In [2]:
import pandas as pd
import numpy as np
import joblib
import geojson

# 1. Load your best model and the scaler
print("Loading the saved model and scaler...")
model = joblib.load('best_shark_model_lightgbm.pkl')
scaler = joblib.load('shark_model_scaler.pkl')
print("Model and scaler loaded successfully.")

# 2. Create a Grid for the North Atlantic
print("Creating prediction grid...")
min_lon, max_lon = -80, -60
min_lat, max_lat = 30, 50
grid_resolution = 0.5 # Degrees

lons = np.arange(min_lon, max_lon, grid_resolution)
lats = np.arange(min_lat, max_lat, grid_resolution)
lon_grid, lat_grid = np.meshgrid(lons, lats)

grid_df = pd.DataFrame({
    'lon': lon_grid.flatten(),
    'lat': lat_grid.flatten()
})

# 3. Engineer the SAME features for the grid that the model was trained on
print("Engineering features for the grid...")
month = 8  # Predict for August
hour = 22  # Predict for 10 PM

# Time features
grid_df['hour_sin'] = np.sin(2 * np.pi * hour/24.0)
grid_df['hour_cos'] = np.cos(2 * np.pi * hour/24.0)
grid_df['month_sin'] = np.sin(2 * np.pi * month/12.0)
grid_df['month_cos'] = np.cos(2 * np.pi * month/12.0)

# --- ADDED FIX: Re-create the original 'hour' and 'month' columns ---
# The saved scaler expects to see these columns, so we add them here.
grid_df['hour'] = hour
grid_df['month'] = month

# Add all other feature columns with a neutral value (like 0 or the median)
placeholder_features = [
    'speed_avg_roll', 'speed_std_roll', 'angle_avg_roll', 'angle_std_roll',
    'speed_percentile', 'is_slow', 'speed_change', 'high_turn_angle',
    'angle_consistency', 'speed_angle_ratio', 'movement_efficiency',
    'turning_intensity', 'lat_rounded', 'lon_rounded', 'distance_from_center',
    'dawn_dusk', 'night', 'speed_z_score', 'angle_z_score'
]
for feat in placeholder_features:
    grid_df[feat] = 0.0

# Recreate location-based features with actual values
grid_df['lat_rounded'] = np.round(grid_df['lat'], 2)
grid_df['lon_rounded'] = np.round(grid_df['lon'], 2)
# Approximate center of the data to calculate distance
lat_mean_approx = 40.0
lon_mean_approx = -70.0
grid_df['distance_from_center'] = np.sqrt((grid_df['lat'] - lat_mean_approx)**2 + (grid_df['lon'] - lon_mean_approx)**2)

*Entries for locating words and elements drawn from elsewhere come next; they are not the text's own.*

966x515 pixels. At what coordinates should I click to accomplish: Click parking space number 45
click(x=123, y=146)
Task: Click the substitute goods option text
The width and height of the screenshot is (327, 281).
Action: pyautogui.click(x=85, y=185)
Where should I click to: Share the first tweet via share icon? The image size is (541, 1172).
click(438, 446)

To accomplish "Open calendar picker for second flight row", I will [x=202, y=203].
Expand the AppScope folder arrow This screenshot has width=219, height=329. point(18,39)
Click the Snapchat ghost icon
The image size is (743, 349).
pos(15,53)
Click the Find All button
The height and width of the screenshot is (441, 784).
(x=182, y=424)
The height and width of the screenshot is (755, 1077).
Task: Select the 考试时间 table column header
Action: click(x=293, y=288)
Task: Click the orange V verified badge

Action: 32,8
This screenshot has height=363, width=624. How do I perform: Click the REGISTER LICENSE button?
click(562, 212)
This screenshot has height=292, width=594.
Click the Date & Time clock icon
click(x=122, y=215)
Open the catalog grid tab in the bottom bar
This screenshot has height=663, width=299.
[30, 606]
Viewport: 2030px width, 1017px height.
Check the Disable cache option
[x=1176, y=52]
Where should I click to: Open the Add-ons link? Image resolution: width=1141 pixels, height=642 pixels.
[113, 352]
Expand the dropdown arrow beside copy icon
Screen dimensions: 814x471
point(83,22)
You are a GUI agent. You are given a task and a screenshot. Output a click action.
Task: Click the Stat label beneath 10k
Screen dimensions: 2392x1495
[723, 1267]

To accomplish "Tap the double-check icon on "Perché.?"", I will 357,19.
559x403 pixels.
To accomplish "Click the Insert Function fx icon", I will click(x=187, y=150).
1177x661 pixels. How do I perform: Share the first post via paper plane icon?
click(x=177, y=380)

# Get the feature names IN THE CORRECT ORDER from the scaler object
try:
    # For newer scikit-learn versions
    X_train_columns = scaler.get_feature_names_out()
except AttributeError:
    # For older scikit-learn versions
    X_train_columns = scaler.feature_names_in_

# Ensure the column order is exactly the same as the training data
grid_df = grid_df[X_train_columns]

# 4. Scale the Grid Features
print("Scaling grid features...")
grid_scaled = scaler.transform(grid_df)

# 5. Make Predictions
print("Predicting foraging probability on the grid...")
probabilities = model.predict_proba(grid_scaled)[:, 1]
grid_df['probability'] = probabilities
print("Prediction complete.")

# 6. Export to GeoJSON
print("Exporting results to hotspots.geojson...")
features = []
for i, row in grid_df.iterrows():
    if row['probability'] > 0.6: # You can adjust this threshold
        point = geojson.Point((row['lon'], row['lat']))
        feature = geojson.Feature(geometry=point, properties={'probability': round(float(row['probability']), 4)})
        features.append(feature)

feature_collection = geojson.FeatureCollection(features)
with open('hotspots.geojson', 'w') as f:
    geojson.dump(feature_collection, f)

print("\n✅ Phase 3 Complete! Your final, high-performance 'hotspots.geojson' is ready.")

Loading the saved model and scaler...
Model and scaler loaded successfully.
Creating prediction grid...
Engineering features for the grid...
Scaling grid features...
Predicting foraging probability on the grid...




Prediction complete.
Exporting results to hotspots.geojson...

✅ Phase 3 Complete! Your final, high-performance 'hotspots.geojson' is ready.